Traité du rythme, p.234-235

 

Las ! Nos auteurs se gardent bien de définir la chose elle-même. Il faut supposer qu’à ce stade, c’est la « signifiance (…) d’un discours comme l’organisation des signifiants consonantiques-vocaliques en chaînes thématiques » qui fait office de définition. Ce que confirme, d’ailleurs, la démonstration à peu près contemporaine de Meschonnic sur une série de poèmes d’Apollinaire, qui tente de filer exhaustivement ces fameuses « chaînes thématiques ».

Or, parvenus à ce stade, nos deux poéticiens ont surtout réussi à vider de sa substance le célèbre axe paradigmatique-syntagmatique de Jakobson.

Le modèle d’analyse de « sémantique sérielle » a donc été donné aux environs de 1996 par le maître qui a soumis cette année-là à ses étudiants une application systématique à partir d’un cycle de poèmes issus de Calligrammes d’Apollinaire. Le résultat de l’expérience a paru l’année suivante sous le titre « Le problème d’une lecture poème », ce qui est un titre adéquat eu égard à la nature de l’exercice.

Pour cette analyse, Henri Meschonnic a décidé de suivre pas à pas le trajet de chaque phonème signifiant par signifiant, en examinant les micro-systèmes que peut révéler le chaînage des termes affectés du même phonème.
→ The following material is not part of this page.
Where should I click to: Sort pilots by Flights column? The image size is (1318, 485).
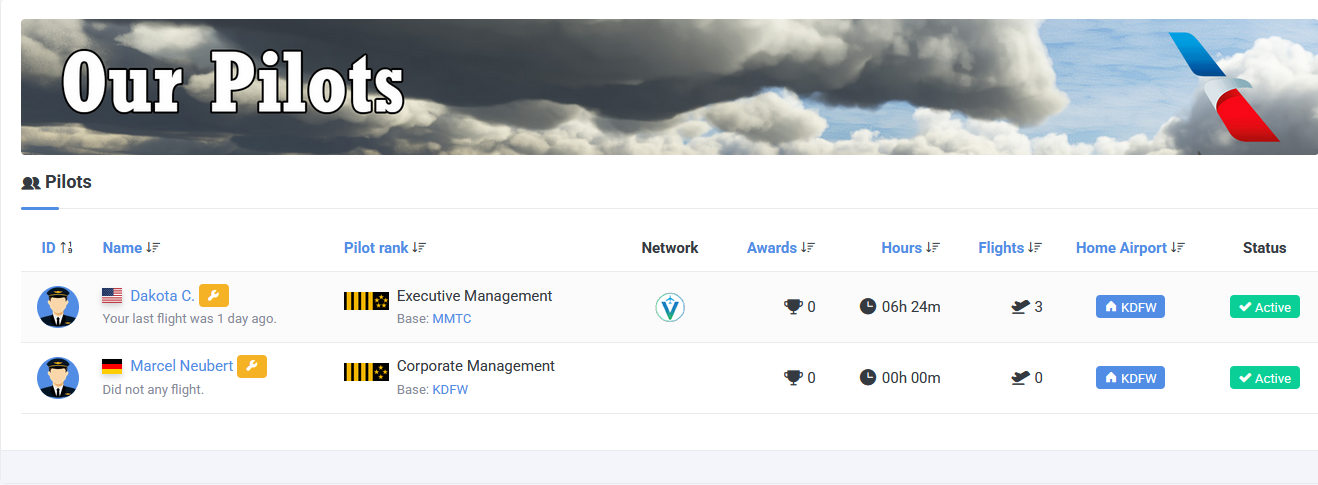coord(1010,248)

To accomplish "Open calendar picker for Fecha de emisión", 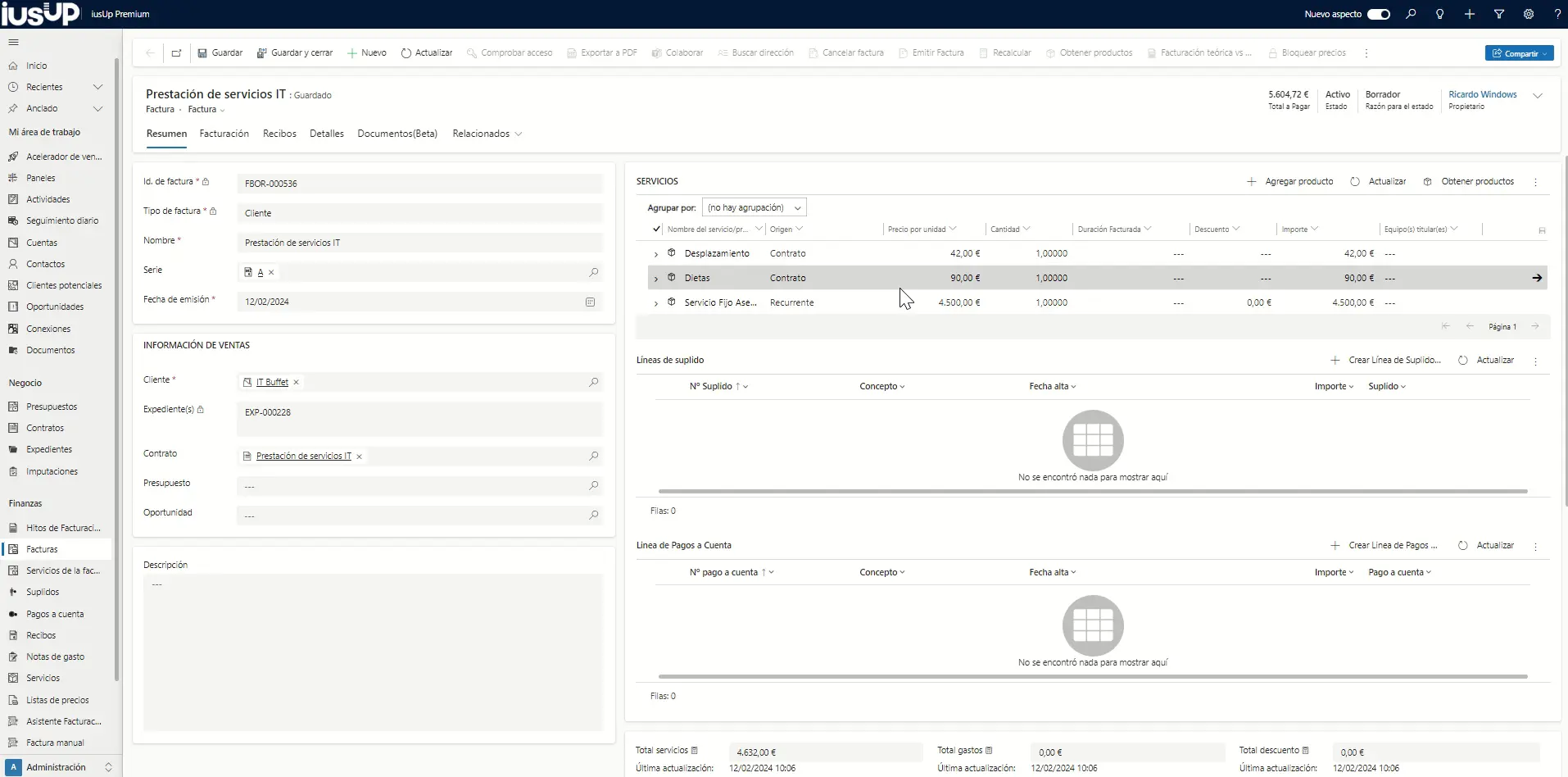I will [x=590, y=302].
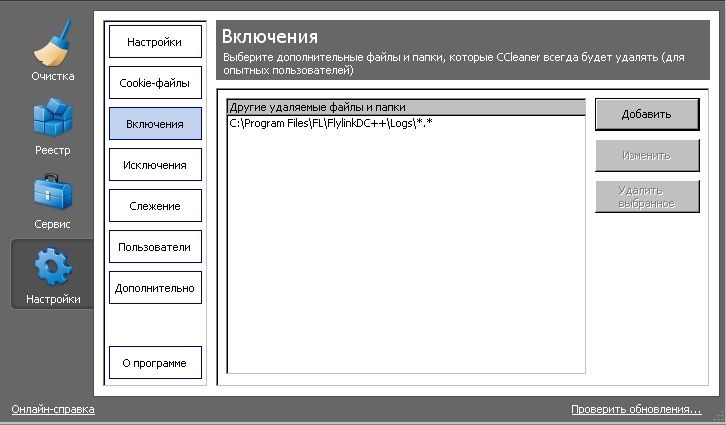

La méthode a de quoi laisser interrogateur car il ne s’en dégage aucun principe défini par rapport aux modalités de cette sérialité. Et pour cause ! Henri Meschonnic ne semble pas être sorti de l’illusion de Saussure : un système phonologique ou prosodique, comme l’on voudra, ne peut être que partiel, défectif : l’exhaustivité d’une liste de mots à l’intérieur du texte est sans issue, en l’état actuel des connaissances sur les phénomènes relatifs à la « fonction poétique ».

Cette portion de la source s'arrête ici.